Just the thought of that made me feel queasy.
And then, as often happens in these kinds of situations, Fate gave us a helping hand. Disguised, inevitably, as a kick in the bollocks.
We went to pay our campsite fees, and we couldn’t find the wallet.
The shared wallet was how we’d been managing our funds – using it to pay for all our joint expenses, like camping and petrol, and each drawing equal amounts of cash to put into it when it became empty.
The last known sighting of the shared wallet had been on Rusty’s dashboard – presumably by the person who took it. We’d been a bit lax with security in Kununurra, due to the emptiness of the campsite, but leaving the wallet out in plain sight was a rookie mistake.
Which means it was most likely mine.
But I’m a big believer in not bothering to assign blame in these cases… What possible good can come of that kind of arguing? Regardless, it made our tricky decision all too easy. We’d lost all our cash – well over a hundred dollars. We’d lost the ability to access any of my money, as my bank card had been in the wallet too. There was no way Gill’s finances would get us home on their own, and my bank didn’t even have a branch in Kununurra. Any replacement card would go to Perth…

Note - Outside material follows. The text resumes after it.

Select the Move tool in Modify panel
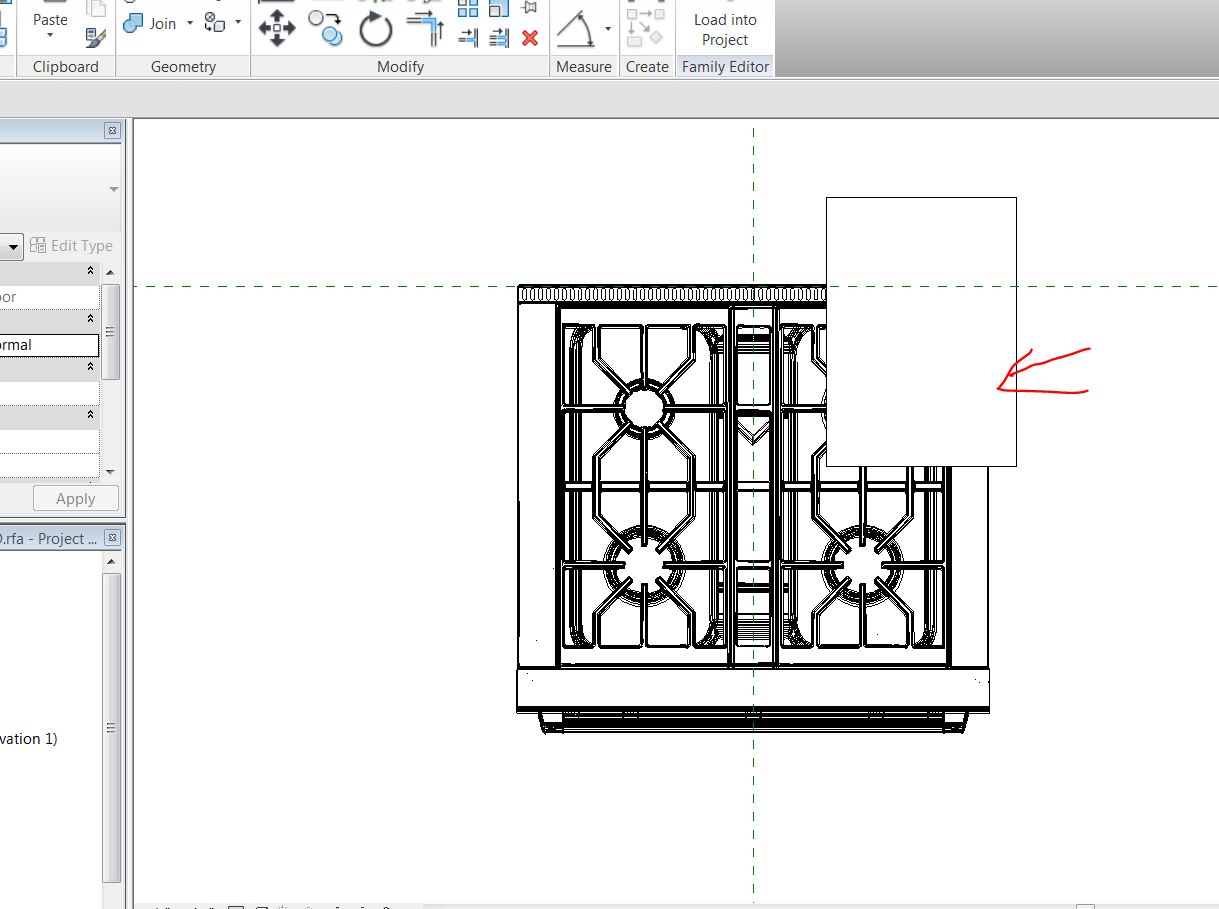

So I dug deep down into the bottom of my rucksack, and there I discovered a folded, sealed envelope. ‘DO NOT USE – EVER’ was written on the front in felt-tip pen. Inside was the English credit card I’d maxed out to fly to Australia in the first place – and there was just enough room left on its balance for two one-way domestic flights to Perth.
Sold.
The laptop arrived the day before our flight. We got to sample the long-anticipated delights of the local DVD rental shop. Then, we packed everything we could carry into our backpacks, parked Rusty in the campsite’s storage field – so close to the one shady tree that he was nearly part of it. We left our bright orange high-viz jackets draped around the front seats, and made the back look as flat and empty as possible – difficult, given that it was still rammed with almost everything the three of us owned.
We caught a lift to the airport with the cam
psite owner, and promised her faithfully that we’d be back to collect our bedraggled van – one day. Hopefully before Grandfather Time turned Rusty into plain old rust.

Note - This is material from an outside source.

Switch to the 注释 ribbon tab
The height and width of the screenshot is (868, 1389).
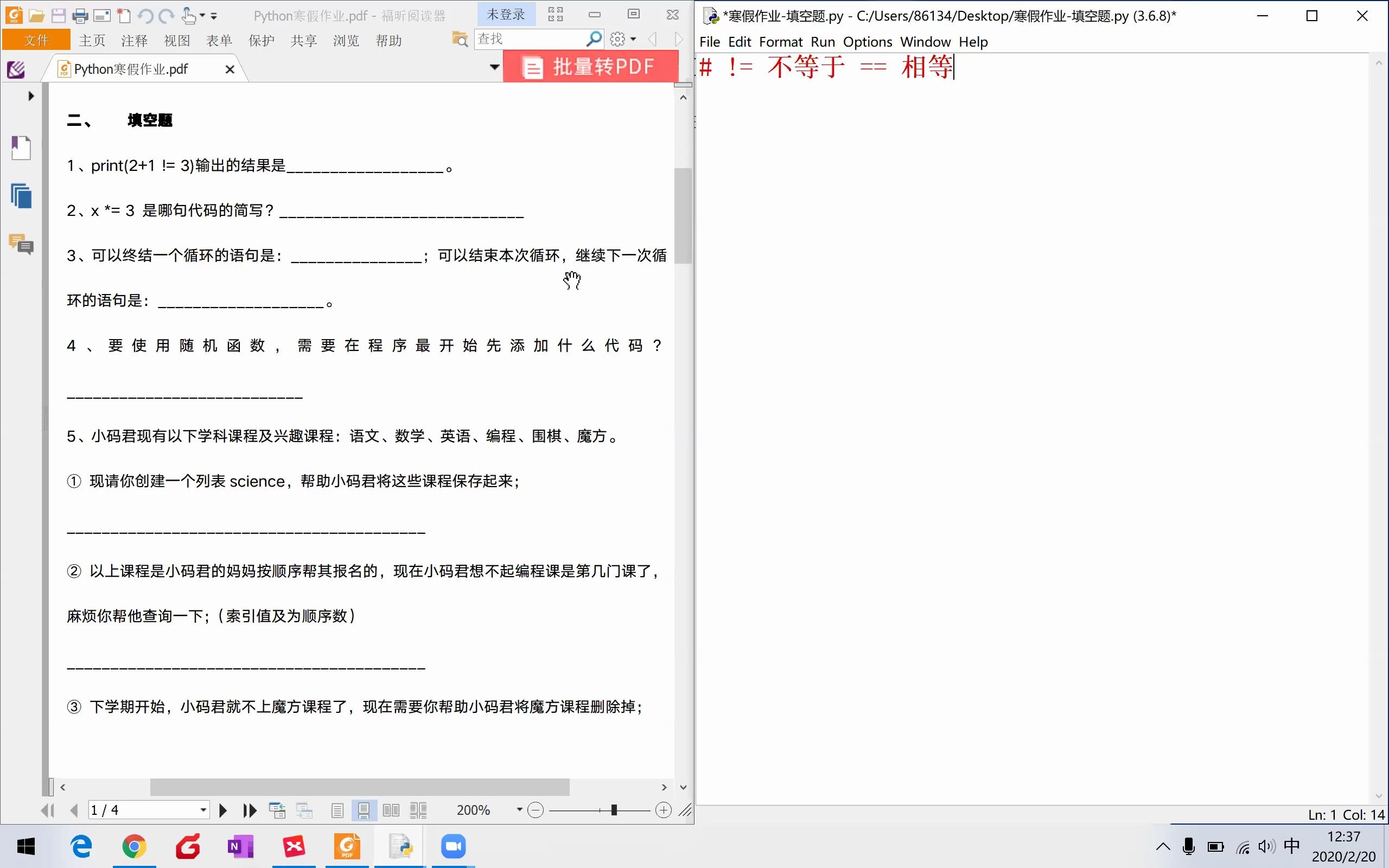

Roo picked us up from Perth airport, and filled us in on what was happening.
She’d arrived back in time to spend a last few days at her Mum’s bedside, and for now, Frieda was holding on. Just about.

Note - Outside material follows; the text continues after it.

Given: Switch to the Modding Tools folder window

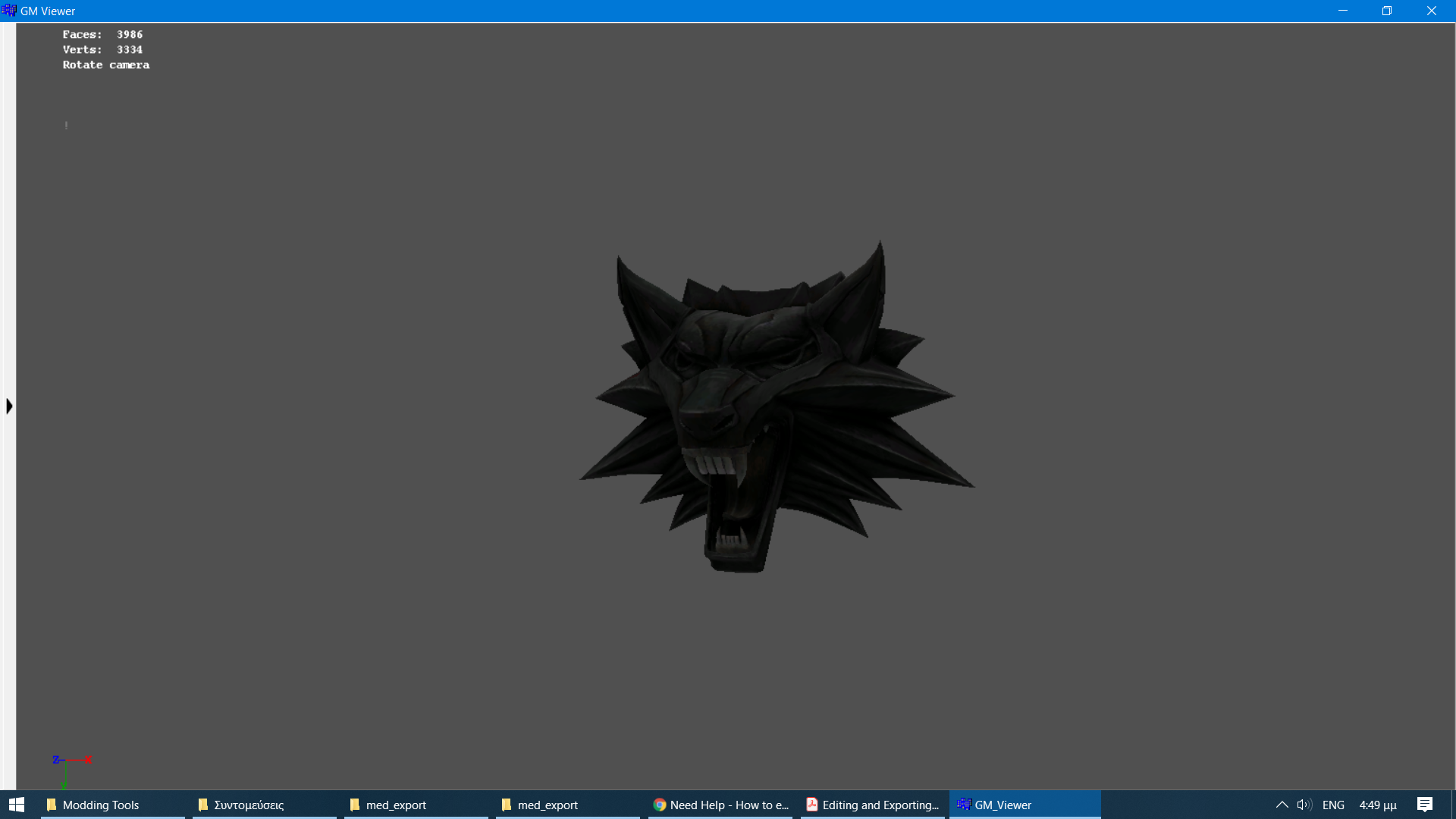Looking at the screenshot, I should tap(112, 805).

So Gill and I moved into a youth hostel while we figured out our next move.
One morning, at 4am, the beep of my phone woke us both up.
I knew then, without even reaching for it, that this was the message.
I checked it anyway, because what else can you do, really?
It was from Roo, and simply said, “It’s over. She’s at peace.”
I felt hollow, that spreading numbness of disbelief that comes with an event so massive, and so dreadful, that I couldn’t even begin to figure out my reaction to it.
I’ve no idea what I replied to that message with. Some carefully phrased platitude, no doubt, that struggled to convey in a few short words something which couldn’t adequately be explained by all the flowery language in creation.
Love. Sympathy.
Support. Belief.
Peace.
All of which, to Roo and her family, were completely and utterly useless.
There was nothing Gill and I could do for them; nothing except keep our distance, and still be available, and try to understand how this delicate balance worked.
And comfort each other, because, well, that was all we had.
Each other.
And once again, time, great destroyer and greatest of healers, was our master.
Only this time, we had way too much of it.
Under Pressure
Waiting, in a city like Perth, isn’t cheap.
Both Gill and I knew that sooner or later we’d be flying back to Kununurra to rescue Rusty, because nothing else made sense.
Time would pass.
Eventually, Roo would feel strong enough to venture out again – and the adventure would continue.
But until then, we needed jobs.
So following an advert on our hostel noticeboard, we scored jobs as labourers, working for a brick-paving firm called Buildcraft.